In contrast, energy drinks are based on glucose and supplement the energy from caffeine, guarana, taurine and ginseng. Energy drinks are high in sugar and caffeine. Therefore, they can improve physical and mental performance and improve alertness, focus, endurance, and mood. Caffeine content and concentration vary widely from brand to brand, and the U.S. Food and Drug Administration does not require labeling of the amount of caffeine in these beverages.

Today the sports and energy drink sector of the UK market has a 6% share and is worth over £ 2 billion from the UK Soft Drink Association. Low calorie and zero calorie drinks make up only 5% of the category, and 62% of the energy drinks on the market are regular.

It is encouraging that the consumption of bottled water in the UK has increased significantly from 2 billion liters (14.8%) in 2010 to around 3 billion liters (19.3%) in 2015 and 58 billion liters in 2015 Liters in 2016, an increase of almost 9%. Bottled water sales outpaced soft drinks, making it the largest beverage category in the United States in 2016.

 

Effects of soft drinks on dental health:

                                                                                                  Tooth decay is a multifactorial disease that is influenced by several factors, including salivary flow and composition, fluoride exposure, sugar consumption, and oral hygiene practices.

Soft drinks, with the exception of bottled water, contain large amounts of potentially cariogenic sucrose or high fructose corn syrup. A typical 350 ml can of regular lemonade contains 10 teaspoons (40 g) of this sugar. Frequent long-term use of regular, high-sugar soda can lead to tooth decay. Many studies have shown that there is a positive association between tooth decay and soda consumption. The increased risk of developing tooth decay in children is more associated with drinking soda between meals than between meals.

 

Influence of carbonated beverages on overall health:

                                                                                                                                    Carbonated drinks are often high in sugar and acid. Each gram of sugar contains 4 calories. In addition, they only provide energy and have few nutritional benefits. In some studies, soda pops high in sugar and acid are harmful to children and adolescents, including being overweight, obese, type 2 diabetes, tooth decay, and an increased risk of acid erosion. They have been shown to have potential consequences.

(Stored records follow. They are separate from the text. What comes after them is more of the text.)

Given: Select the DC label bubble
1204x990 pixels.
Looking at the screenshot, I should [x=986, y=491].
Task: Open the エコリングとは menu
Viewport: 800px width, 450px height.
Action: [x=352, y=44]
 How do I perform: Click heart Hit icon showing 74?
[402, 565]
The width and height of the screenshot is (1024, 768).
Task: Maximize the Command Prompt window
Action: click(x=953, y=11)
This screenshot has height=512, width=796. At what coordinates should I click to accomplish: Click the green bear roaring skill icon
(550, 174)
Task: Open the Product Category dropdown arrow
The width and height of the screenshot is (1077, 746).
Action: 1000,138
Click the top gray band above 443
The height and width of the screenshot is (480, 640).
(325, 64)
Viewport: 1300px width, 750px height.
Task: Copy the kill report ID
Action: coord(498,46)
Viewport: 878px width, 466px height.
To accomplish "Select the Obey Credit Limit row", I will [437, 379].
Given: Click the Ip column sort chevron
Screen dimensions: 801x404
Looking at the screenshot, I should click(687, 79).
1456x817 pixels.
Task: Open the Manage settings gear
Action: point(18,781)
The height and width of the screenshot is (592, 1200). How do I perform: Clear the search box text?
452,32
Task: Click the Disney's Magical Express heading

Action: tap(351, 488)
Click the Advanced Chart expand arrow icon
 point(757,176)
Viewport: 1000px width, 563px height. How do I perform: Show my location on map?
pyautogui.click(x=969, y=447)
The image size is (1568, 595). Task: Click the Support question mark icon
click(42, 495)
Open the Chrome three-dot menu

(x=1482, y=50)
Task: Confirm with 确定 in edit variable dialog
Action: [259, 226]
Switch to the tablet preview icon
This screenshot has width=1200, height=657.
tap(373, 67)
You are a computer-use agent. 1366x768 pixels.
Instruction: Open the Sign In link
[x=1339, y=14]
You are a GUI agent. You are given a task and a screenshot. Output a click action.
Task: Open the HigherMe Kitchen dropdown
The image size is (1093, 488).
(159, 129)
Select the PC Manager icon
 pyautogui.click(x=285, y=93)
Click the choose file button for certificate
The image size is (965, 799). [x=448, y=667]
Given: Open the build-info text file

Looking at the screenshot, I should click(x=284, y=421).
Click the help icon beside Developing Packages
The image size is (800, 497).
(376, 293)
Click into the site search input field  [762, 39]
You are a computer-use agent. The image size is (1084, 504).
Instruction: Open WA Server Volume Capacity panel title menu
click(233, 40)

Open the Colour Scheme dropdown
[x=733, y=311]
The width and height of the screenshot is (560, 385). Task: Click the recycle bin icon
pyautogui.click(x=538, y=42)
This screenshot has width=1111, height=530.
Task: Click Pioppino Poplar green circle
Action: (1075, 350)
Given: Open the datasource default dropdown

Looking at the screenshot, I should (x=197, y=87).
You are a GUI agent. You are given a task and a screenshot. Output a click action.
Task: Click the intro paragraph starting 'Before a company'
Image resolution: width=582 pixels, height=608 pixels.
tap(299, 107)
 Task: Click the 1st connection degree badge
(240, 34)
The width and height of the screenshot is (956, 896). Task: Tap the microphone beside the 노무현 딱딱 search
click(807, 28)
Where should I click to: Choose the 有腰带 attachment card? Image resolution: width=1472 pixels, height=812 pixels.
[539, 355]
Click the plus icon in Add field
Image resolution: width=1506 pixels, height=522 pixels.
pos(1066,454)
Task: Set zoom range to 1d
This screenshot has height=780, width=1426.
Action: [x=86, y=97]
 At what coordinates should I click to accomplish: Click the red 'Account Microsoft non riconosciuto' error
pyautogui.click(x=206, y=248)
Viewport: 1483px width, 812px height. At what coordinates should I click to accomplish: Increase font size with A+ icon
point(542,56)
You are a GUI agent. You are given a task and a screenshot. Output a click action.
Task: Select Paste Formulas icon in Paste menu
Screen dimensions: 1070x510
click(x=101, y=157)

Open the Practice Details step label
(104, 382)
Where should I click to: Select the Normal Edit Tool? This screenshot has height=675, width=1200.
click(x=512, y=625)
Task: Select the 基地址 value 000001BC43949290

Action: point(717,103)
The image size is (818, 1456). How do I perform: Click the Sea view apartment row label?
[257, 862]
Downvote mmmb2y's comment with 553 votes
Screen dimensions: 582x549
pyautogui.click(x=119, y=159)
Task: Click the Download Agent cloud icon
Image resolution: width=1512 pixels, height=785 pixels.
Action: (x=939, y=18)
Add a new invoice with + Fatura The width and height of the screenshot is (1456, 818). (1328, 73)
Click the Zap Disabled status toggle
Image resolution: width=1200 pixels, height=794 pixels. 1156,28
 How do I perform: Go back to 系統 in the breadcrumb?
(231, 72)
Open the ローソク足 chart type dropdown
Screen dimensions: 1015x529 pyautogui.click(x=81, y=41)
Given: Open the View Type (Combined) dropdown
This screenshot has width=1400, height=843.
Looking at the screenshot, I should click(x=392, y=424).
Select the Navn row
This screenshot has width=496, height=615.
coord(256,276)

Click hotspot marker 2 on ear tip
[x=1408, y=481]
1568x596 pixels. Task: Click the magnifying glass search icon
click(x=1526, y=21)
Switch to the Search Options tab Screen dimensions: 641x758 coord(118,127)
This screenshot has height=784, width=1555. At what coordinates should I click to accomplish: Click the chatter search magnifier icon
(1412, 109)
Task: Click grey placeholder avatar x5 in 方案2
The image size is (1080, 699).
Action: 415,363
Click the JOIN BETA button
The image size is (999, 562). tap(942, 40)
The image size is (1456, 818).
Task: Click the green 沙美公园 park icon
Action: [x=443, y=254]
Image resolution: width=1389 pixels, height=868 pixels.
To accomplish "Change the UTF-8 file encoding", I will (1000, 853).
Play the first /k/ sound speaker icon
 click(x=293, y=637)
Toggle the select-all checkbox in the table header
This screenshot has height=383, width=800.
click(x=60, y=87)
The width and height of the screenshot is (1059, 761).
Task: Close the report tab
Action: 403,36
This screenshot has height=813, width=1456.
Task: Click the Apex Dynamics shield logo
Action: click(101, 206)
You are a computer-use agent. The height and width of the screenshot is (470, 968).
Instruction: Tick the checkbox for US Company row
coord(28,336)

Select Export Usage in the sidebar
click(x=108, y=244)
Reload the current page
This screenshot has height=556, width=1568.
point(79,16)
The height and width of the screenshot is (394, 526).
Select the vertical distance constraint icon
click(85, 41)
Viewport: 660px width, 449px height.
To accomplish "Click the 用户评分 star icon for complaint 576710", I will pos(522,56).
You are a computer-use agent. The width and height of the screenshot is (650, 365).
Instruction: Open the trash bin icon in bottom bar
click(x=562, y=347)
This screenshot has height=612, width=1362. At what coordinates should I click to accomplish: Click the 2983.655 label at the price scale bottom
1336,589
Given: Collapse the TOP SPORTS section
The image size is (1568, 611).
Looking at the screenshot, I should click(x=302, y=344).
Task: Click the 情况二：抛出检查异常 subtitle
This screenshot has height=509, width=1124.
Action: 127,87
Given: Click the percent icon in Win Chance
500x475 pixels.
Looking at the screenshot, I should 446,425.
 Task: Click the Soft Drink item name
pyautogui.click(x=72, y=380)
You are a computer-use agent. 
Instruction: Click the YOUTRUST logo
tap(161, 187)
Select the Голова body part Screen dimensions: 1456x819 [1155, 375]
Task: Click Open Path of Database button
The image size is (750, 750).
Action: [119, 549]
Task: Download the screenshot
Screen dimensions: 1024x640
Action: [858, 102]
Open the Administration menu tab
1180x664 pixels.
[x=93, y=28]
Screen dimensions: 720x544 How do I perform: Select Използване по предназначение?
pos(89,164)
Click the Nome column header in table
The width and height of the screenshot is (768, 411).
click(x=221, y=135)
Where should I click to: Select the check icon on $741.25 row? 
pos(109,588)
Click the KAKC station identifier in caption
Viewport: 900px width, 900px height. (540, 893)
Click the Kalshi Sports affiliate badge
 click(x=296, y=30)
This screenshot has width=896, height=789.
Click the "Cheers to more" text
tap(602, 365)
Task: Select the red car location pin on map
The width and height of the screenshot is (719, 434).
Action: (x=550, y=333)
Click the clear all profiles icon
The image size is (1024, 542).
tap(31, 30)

Obesity has emerged as one of the biggest global health problems of late. The World Health Organization (WHO) and the Scientific Advisory Group on Nutrition (SACN) recommend a diet in which up to 5% of the energy comes from free sugars. SACN finds that almost a third of children ages 2-15 in the UK are overweight or obese, with the younger generation becoming obese at a younger age and staying longer.

 

In the United States, two in three adults and one in three children are overweight or obese, with more than 18% of 6 to 19 year olds above the 95th percentile of the body mass index (BMI) for age and gender.